Prompt: Do any lines in the data below contain "Governo"? If so, copy every one of them.

**********

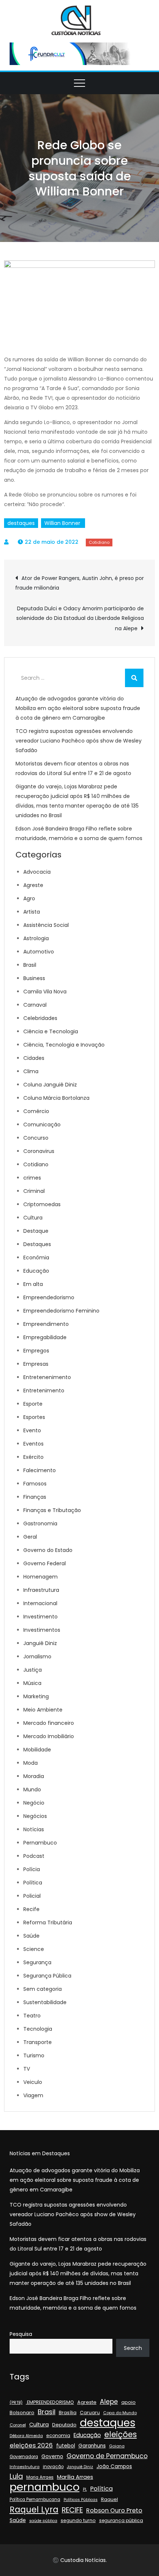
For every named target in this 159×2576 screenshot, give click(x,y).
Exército (33, 1457)
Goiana (117, 2446)
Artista (31, 911)
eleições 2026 (31, 2445)
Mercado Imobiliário (48, 1736)
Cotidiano (99, 542)
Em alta (33, 1284)
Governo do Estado (47, 1550)
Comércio (36, 1111)
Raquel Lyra (34, 2509)
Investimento (40, 1616)
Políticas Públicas (81, 2499)
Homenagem (40, 1576)
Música (32, 1683)
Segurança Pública (47, 1975)
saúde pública (43, 2521)
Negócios (35, 1816)
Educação (36, 1271)
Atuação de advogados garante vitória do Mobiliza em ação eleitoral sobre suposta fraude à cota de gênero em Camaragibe (78, 708)
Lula (16, 2476)
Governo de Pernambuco (107, 2456)
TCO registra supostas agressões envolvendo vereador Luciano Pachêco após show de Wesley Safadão (79, 740)
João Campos (114, 2466)
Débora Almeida (26, 2436)
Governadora (24, 2457)
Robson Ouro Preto (114, 2510)
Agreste (33, 885)
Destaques (37, 1244)
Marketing (36, 1696)
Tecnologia (37, 2029)
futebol (65, 2445)
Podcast (33, 1856)
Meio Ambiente (42, 1709)
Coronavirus (38, 1151)
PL (85, 2489)
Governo (52, 2456)
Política (32, 1882)
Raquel (109, 2499)
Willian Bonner (63, 523)
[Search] (134, 678)
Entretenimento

**********

Result of this task:
Governo do Estado (47, 1550)
Governo de Pernambuco (107, 2456)
Governo (52, 2456)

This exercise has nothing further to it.